Re: Random lwIP Crashes in _POSIX_Mutex_Lock_support()

Isaac Gutekunst Fri, 23 Oct 2015 06:06:24 -0700

On 10/23/2015 08:50 AM, Joel Sherrill wrote:



On October 23, 2015 7:02:34 AM CDT, Joel Sherrill <joel.sherr...@oarcorp.com> 
wrote:



On October 22, 2015 1:37:18 PM CDT, Isaac Gutekunst
<isaac.guteku...@vecna.com> wrote:

I think I may have some information that's actually useful.

I've managed to actually execute some tests.... and lots of them are
failing.

sp01 and sp02 fail quite quickly, as an assertion fails.

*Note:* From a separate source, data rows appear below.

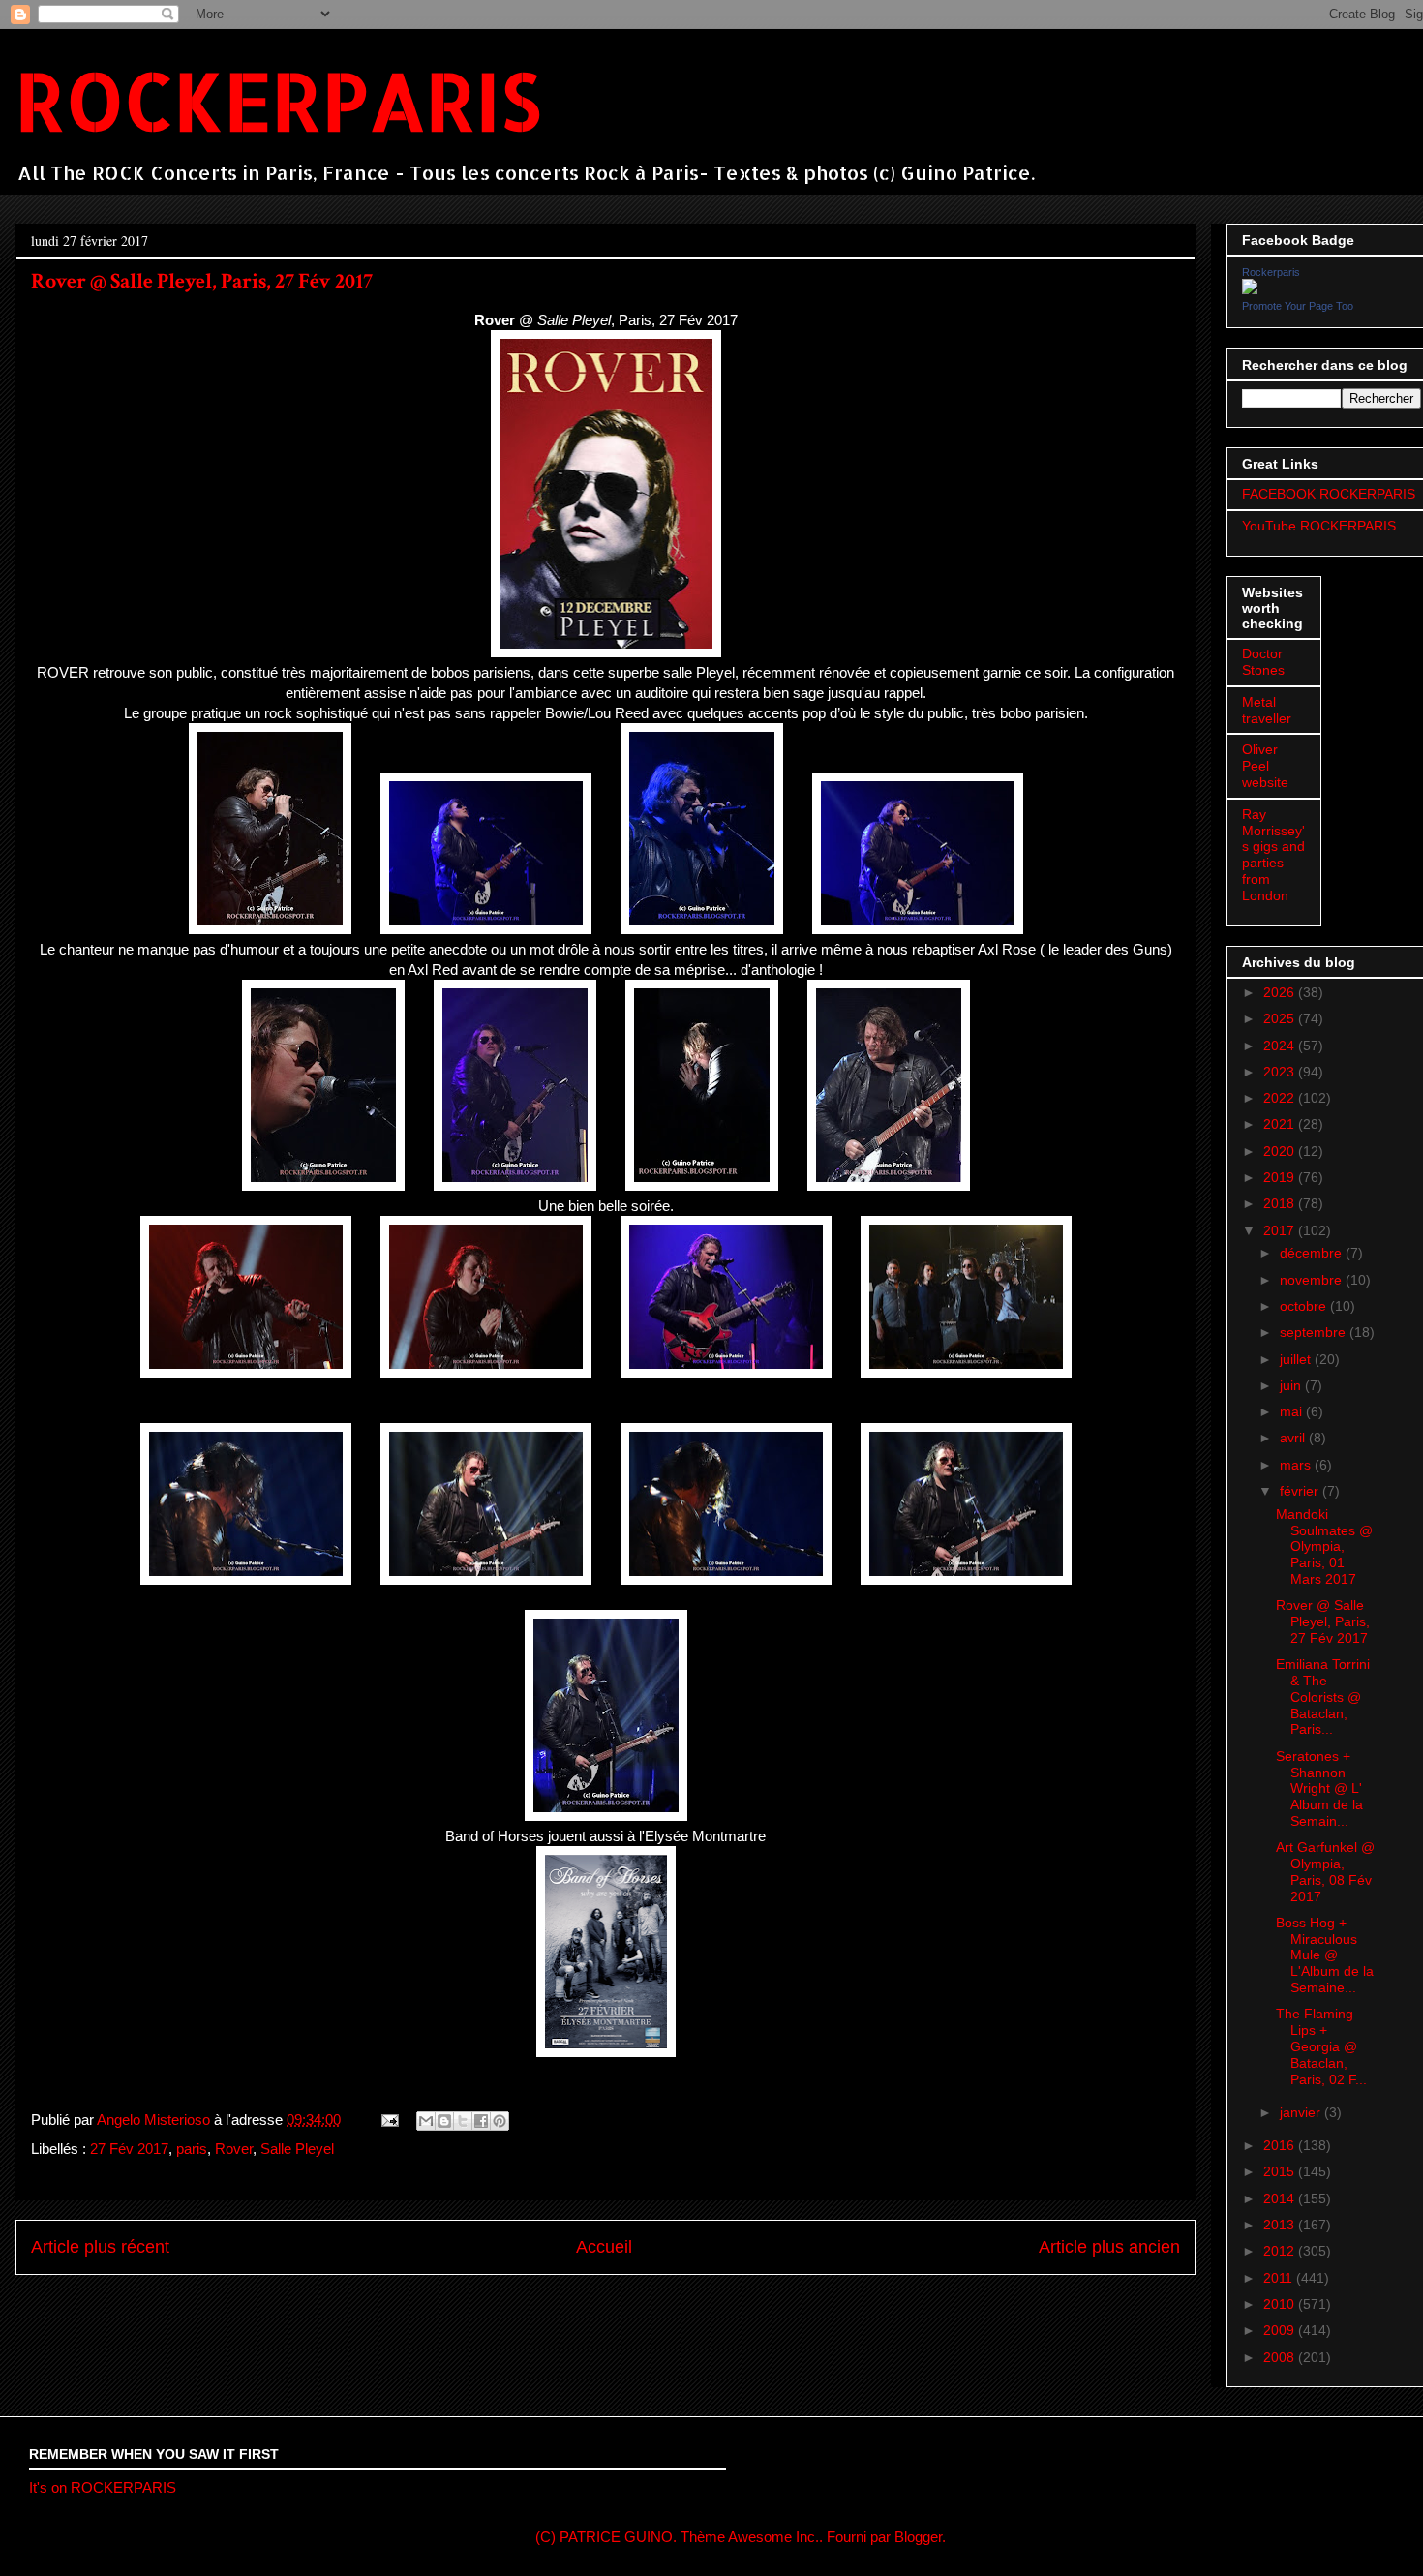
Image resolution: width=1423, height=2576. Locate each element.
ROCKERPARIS (278, 100)
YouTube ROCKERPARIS (1319, 525)
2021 (1280, 1124)
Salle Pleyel (297, 2148)
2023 (1280, 1071)
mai (1293, 1411)
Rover (234, 2148)
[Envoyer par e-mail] (426, 2121)
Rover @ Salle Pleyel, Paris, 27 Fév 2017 (1323, 1621)
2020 (1280, 1151)
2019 (1280, 1177)
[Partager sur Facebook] (481, 2121)
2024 (1280, 1045)
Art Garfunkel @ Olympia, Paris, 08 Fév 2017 (1325, 1871)
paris (191, 2148)
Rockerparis (1271, 272)
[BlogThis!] (444, 2121)
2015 (1280, 2171)
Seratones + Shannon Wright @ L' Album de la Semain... (1319, 1788)
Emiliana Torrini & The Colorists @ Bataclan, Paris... (1323, 1696)
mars (1297, 1464)
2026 (1280, 992)
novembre (1313, 1280)
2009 (1280, 2330)
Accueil (604, 2247)
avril (1294, 1437)
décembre (1313, 1252)
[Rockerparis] (1249, 289)
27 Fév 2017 (129, 2148)
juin (1292, 1385)
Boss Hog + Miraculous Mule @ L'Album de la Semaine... (1325, 1955)
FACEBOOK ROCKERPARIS (1328, 493)
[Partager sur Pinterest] (499, 2121)
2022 (1280, 1098)
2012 (1280, 2250)
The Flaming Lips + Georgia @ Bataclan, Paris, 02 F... (1321, 2046)
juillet (1297, 1359)
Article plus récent (100, 2247)
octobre (1305, 1306)
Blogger (918, 2537)
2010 (1280, 2304)
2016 (1280, 2145)
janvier (1302, 2112)
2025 (1280, 1018)
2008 (1280, 2357)
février (1301, 1491)
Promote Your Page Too (1297, 306)
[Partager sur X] (462, 2121)
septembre (1314, 1332)
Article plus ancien (1109, 2247)
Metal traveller (1266, 710)
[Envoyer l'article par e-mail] (388, 2119)
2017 (1280, 1230)
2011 (1279, 2278)
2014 (1280, 2198)
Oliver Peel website (1265, 766)
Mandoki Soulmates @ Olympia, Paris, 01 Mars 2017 (1324, 1546)
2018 (1280, 1203)
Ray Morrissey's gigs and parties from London (1273, 854)
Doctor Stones (1263, 662)
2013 (1280, 2224)
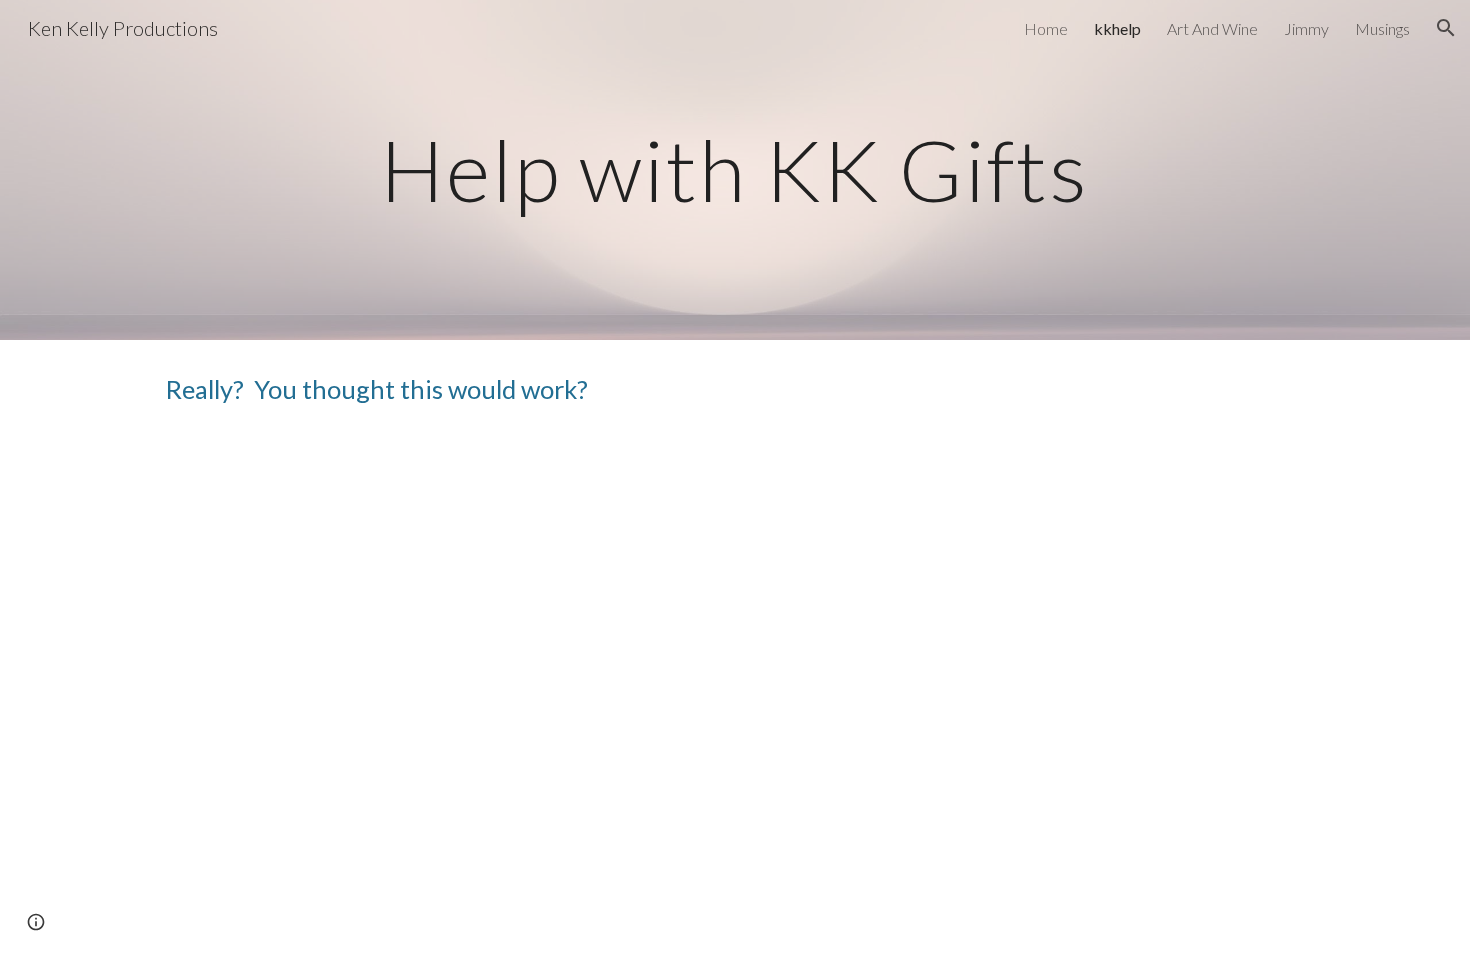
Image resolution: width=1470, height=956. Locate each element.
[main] (735, 169)
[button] (1446, 28)
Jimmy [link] (1306, 28)
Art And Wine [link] (1212, 28)
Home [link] (1046, 28)
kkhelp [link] (1117, 28)
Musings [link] (1382, 28)
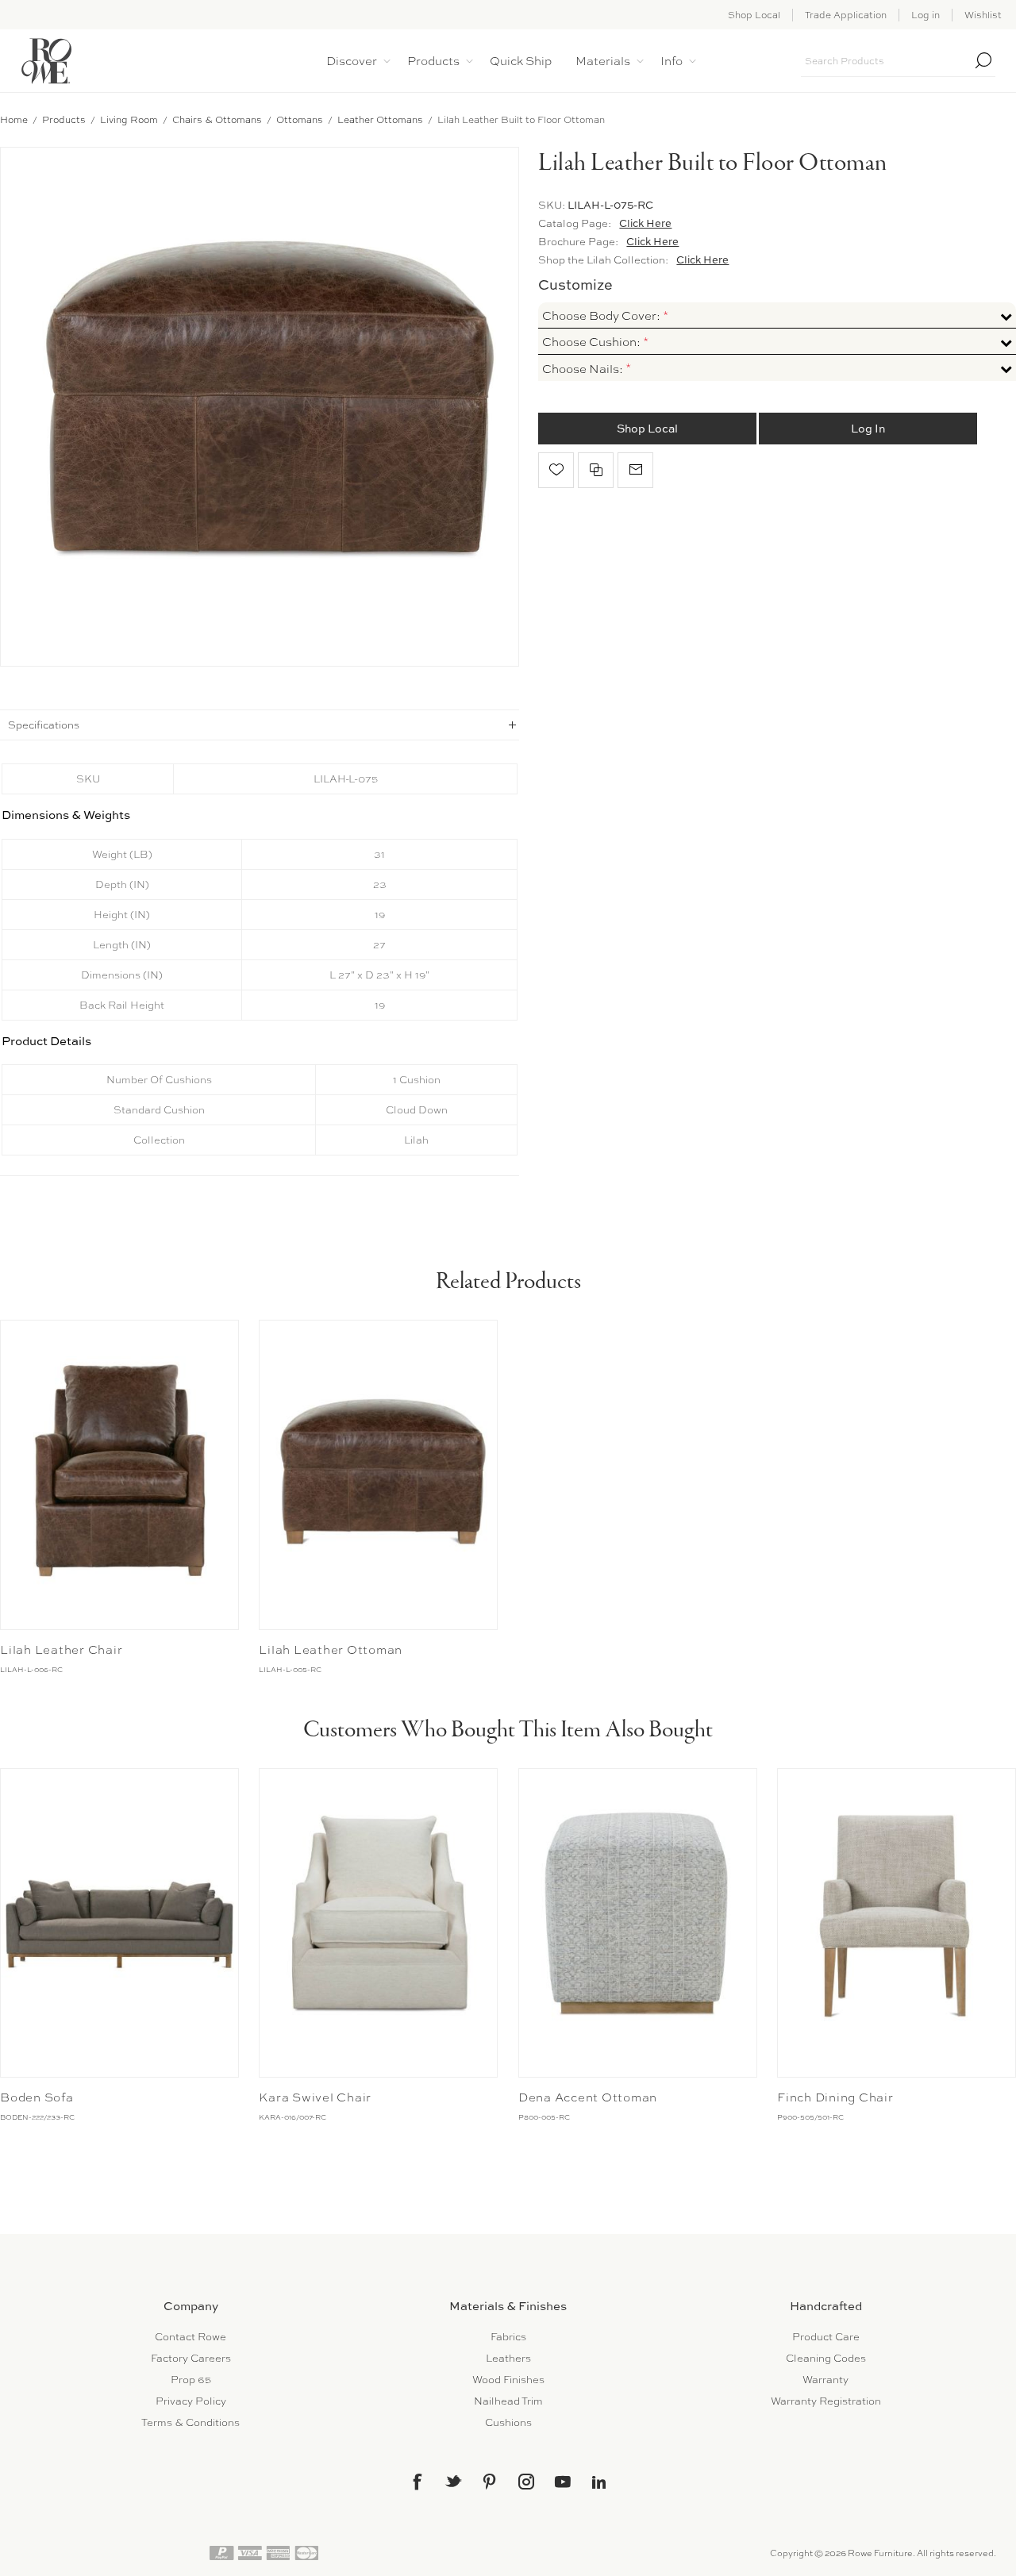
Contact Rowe (190, 2336)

assertion "first != _Chain_Tail( &ready_queues[ index ] )" failed:

file


"../../cpukit/../../../stm32f7x/lib/
include/rtems/score/schedulerpriorityimpl.h", line
166, function: _Scheduler_priority_Ready_queue_first

This failure is common to many of the failed tests so far. What does
this mean?


Does hello run?

Yes

Yes. Here are the results of running all the samples:


RTEMS Testing - Tester, v0.2.0
[1/9] p:0 f:0 t:0 i:0 | arm/stm32f7x: base_sp.exe
[2/9] p:1 f:0 t:0 i:0 | arm/stm32f7x: capture.exe
[3/9] p:1 f:1 t:0 i:0 | arm/stm32f7x: fileio.exe
[4/9] p:2 f:1 t:0 i:0 | arm/stm32f7x: hello.exe
[5/9] p:3 f:1 t:0 i:0 | arm/stm32f7x: minimum.exe
[6/9] p:4 f:1 t:0 i:0 | arm/stm32f7x: nsecs.exe
[7/9] p:4 f:2 t:0 i:0 | arm/stm32f7x: paranoia.exe
[8/9] p:5 f:2 t:0 i:0 | arm/stm32f7x: ticker.exe
[9/9] p:5 f:3 t:0 i:0 | arm/stm32f7x: unlimited.exe
Passed: 5
Failed: 4
Timeouts: 0
Invalid: 0
Total: 9
Average test time: 0:00:13.072150
Testing time : 0:01:57.649357

Sorry to follow up so quickly.  Set your console driver to polling mode. Run 
hello. It should work before you move on. There should be no interrupts at all.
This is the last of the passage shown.